What is the Purpose of NCEA?
Schools use NCEA pass rates to advertise their success – but it is hard to comprehend what an NCEA qualification actually stands for. Meanwhile, the numeracy pass rate dropped to 40%.
This morning, the NZ Herald published an article looking at NCEA Level 3 pass rates in schools across the country. It emphasises a national decline starting in 2021, whilst highlighting schools that are “bucking the trend” with a higher percentage of NCEA Level 3 graduates in 2023 compared to 2021. These schools’ principals have been interviewed to suggest reasons for the improved data. The answers include employing specialist teachers, allowing pounamu to be worn, allowing study in multiple year levels, employing retired teachers, running a peer-support tutoring programme, famous alumni giving speeches and - most tellingly and paradoxically – dropping NCEA Level 1.
Given the range of answers, it is difficult to see anything else but vague hopes that principals think the policies they implement lead to higher NCEA success. The reason they are guessing is, I believe, that an NCEA qualification is a nebulous reward in a convoluted system. Due to the enormous variety of standards available to gain credits and the many different ways of assessing and grading them, reaching the 80 credits necessary at each level can be done in nearly infinite ways. Being awarded the qualification tells you that a student attempted some forms of educational tasks, and little else. Neither the Education Review Office nor the Education Minister seem to have any confidence in it.
Daisy Christodoulou, Director of Education at No More Marking, recently defined the four purposes of assessment as follows:
To give schools, universities and employers information about an individual student’s level of attainment and capacity for future study / employment (the summative function)
To give teachers, students & parents information about how the student can improve (the formative function)
To give the government and school improvement agencies information about which schools are doing well and are beacons of best practice, and which schools are struggling (the accountability function)
To give everyone information about whether educational standards are improving (the national standards function)
As far as I’m concerned, NCEA assessments individually fulfil a little bit of both function 1 and 2 only. They can be useful to guide students onto courses and pathways, and can be used, although with increasing rarity, as entry requirements for certain classes and degrees. Assessments (especially internals) can also be used by teachers and tutors to give students specific feedback for future improvement. However, the qualification as a whole doesn’t fulfil either of function 1 or 2. They are used for function 3 and 4 erroneously by parents, schools and the media.
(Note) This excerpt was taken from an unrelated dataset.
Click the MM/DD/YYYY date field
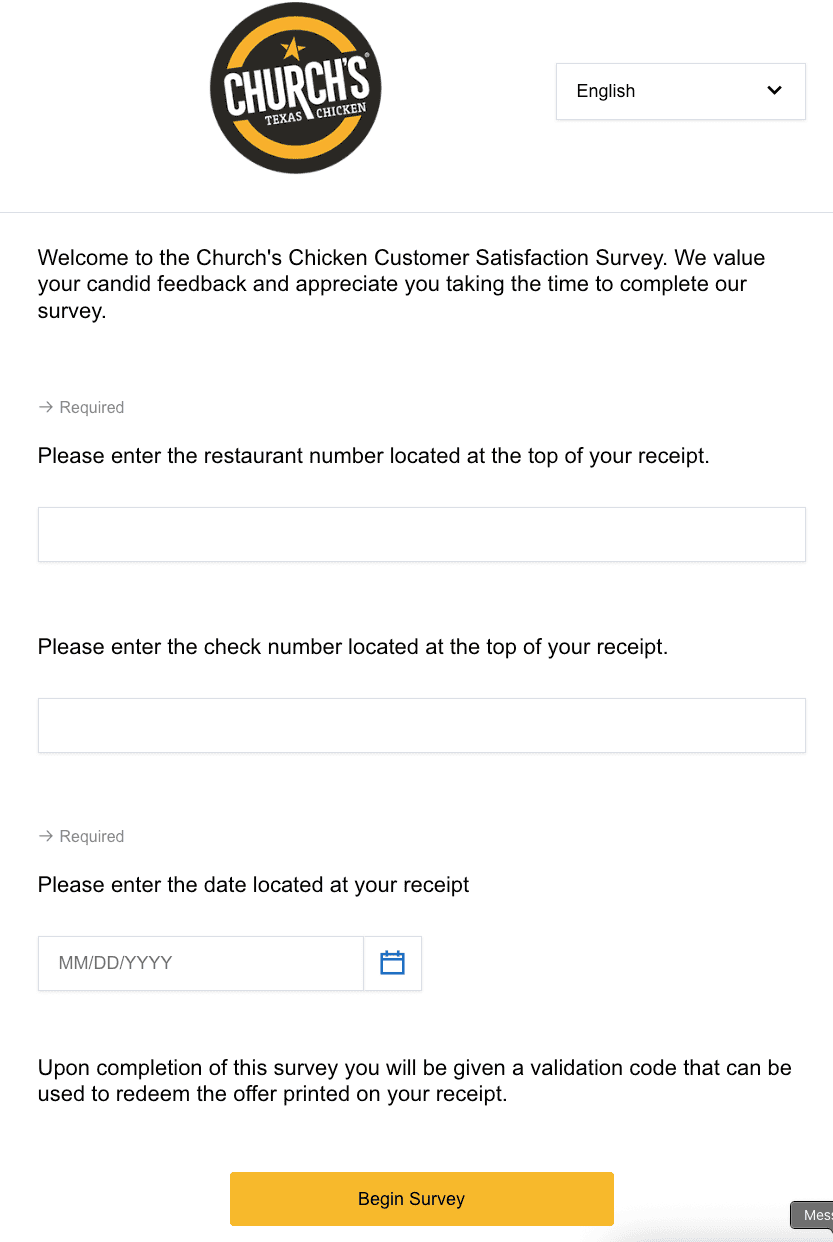This screenshot has height=1242, width=833. (x=200, y=963)
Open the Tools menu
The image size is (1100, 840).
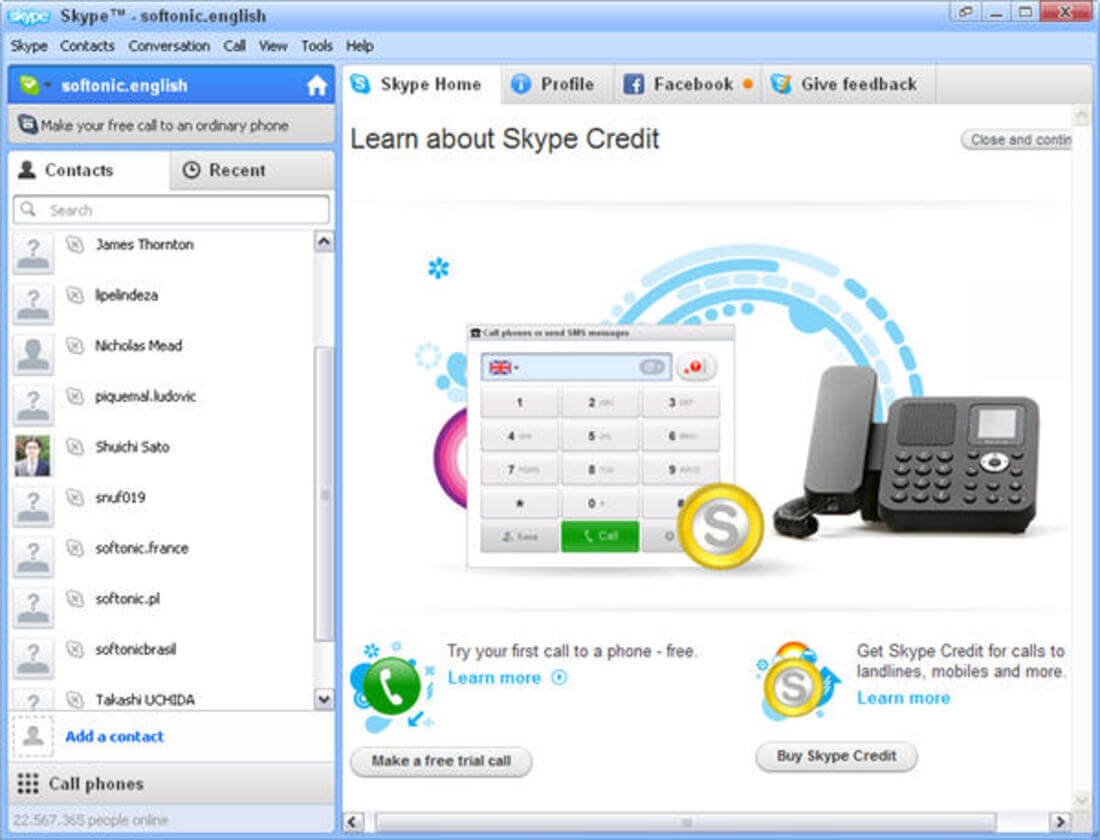(317, 46)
What do co-requisite assessment results indicate?
The implementation of co-requisite assessments in reading, writing and numeracy can be seen as an attempt to counteract the increasing meaninglessness of NCEA. It should give confidence that students with a qualification are literate and numerate, although the old flawed pathway of getting these requirements via other standards still exists (and will continue to do so for the foreseeable future). The results from the September assessments were released today:
Literacy results were slightly lower in September 2024 but overall better in 2024 than 2023. Numeracy, on the other hand, continues to decline, sliding to just 40%. A break-down of numeracy success in 2024 by year level indicates that senior students are responsible, many of which would have failed this same assessment a third or fourth time:
One of the frustrating aspects of the co-requisite assessments is that schools cannot use these assessments directly to give students meaningful feedback, as their answers are not being released, and the pass requirements remain murky. It is becoming clear that some students are not capable of passing at least one of these assessments, especially if they come from a low socio-economic background. The criticism is valid that baring these students from getting an NCEA qualification is an injustice.
Meanwhile, there is a danger that the co-requisite assessments are used to fill the void for assessment functions 3 and 4. It would be wrong to judge schools based on their numeracy and literacy results because they can selectively exclude students from attempting the assessment. This is not a bad practice – it makes little sense to set up a student to fail in these assessments – but it does lead to better results compared to schools who assess entire year levels systematically. Using the results to judge the educational system as a whole brings the danger of a politically motivated lowering of the assessment difficulty and/or pass requirements.
Despite these flaws, I believe the introduction of the co-requisite assessments is good for our education system because assessments also fulfil a fifth function omitted by Christodoulou: they serve as extrinsic motivation. Politicians, schools, parents and students have started to take literacy and numeracy more seriously in the last two years, which has to be good thing, given that they are foundational skills for other learning.
An NCEA qualification as a whole, however, is a terrible motivational driver. I have worked as a teacher with this system for the last 12 years and I haven’t figured out its purpose. Today was only another stark reminder of what it doesn’t achieve.